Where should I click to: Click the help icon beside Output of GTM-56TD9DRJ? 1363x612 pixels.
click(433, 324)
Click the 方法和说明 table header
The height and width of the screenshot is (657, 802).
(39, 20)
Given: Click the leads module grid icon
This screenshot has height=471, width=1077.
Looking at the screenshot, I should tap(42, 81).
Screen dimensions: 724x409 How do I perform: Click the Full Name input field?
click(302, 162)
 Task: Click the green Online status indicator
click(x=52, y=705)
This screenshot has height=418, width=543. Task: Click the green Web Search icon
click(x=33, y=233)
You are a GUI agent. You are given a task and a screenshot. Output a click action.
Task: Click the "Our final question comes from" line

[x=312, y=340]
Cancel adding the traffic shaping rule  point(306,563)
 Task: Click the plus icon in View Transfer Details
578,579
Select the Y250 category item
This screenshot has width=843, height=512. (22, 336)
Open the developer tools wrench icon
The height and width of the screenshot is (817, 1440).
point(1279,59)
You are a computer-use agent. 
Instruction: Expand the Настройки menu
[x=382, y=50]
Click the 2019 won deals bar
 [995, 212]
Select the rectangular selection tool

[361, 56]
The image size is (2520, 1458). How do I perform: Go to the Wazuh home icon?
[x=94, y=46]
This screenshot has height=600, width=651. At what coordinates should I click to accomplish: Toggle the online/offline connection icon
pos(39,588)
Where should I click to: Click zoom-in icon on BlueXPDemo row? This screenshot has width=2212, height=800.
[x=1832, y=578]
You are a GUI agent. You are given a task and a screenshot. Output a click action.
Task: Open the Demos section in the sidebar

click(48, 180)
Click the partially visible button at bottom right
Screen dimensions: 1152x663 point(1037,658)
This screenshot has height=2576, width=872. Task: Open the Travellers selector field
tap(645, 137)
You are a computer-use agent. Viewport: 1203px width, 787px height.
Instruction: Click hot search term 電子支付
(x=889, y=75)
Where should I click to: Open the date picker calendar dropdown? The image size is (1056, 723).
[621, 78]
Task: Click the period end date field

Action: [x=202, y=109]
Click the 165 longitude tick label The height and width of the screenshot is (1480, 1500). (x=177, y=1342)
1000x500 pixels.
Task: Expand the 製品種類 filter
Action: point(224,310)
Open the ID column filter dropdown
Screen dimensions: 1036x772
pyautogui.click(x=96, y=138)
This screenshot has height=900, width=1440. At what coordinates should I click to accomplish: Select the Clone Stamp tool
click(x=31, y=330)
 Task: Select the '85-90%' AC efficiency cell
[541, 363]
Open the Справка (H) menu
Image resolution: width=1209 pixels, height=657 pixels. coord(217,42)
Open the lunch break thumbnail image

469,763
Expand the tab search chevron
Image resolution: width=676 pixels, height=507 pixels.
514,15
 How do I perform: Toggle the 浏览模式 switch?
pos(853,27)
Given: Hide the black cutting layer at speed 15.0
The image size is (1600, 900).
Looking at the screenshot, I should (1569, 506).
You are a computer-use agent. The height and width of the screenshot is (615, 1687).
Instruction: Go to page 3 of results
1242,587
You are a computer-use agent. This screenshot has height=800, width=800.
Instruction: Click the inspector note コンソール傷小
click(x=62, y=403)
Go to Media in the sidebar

# # # # # # #

§ **EXERCISE PROMPT**
Within the entries above, count the lines that include "computer". The answer is that number alone.

§ **SOLVED EXERCISE**
4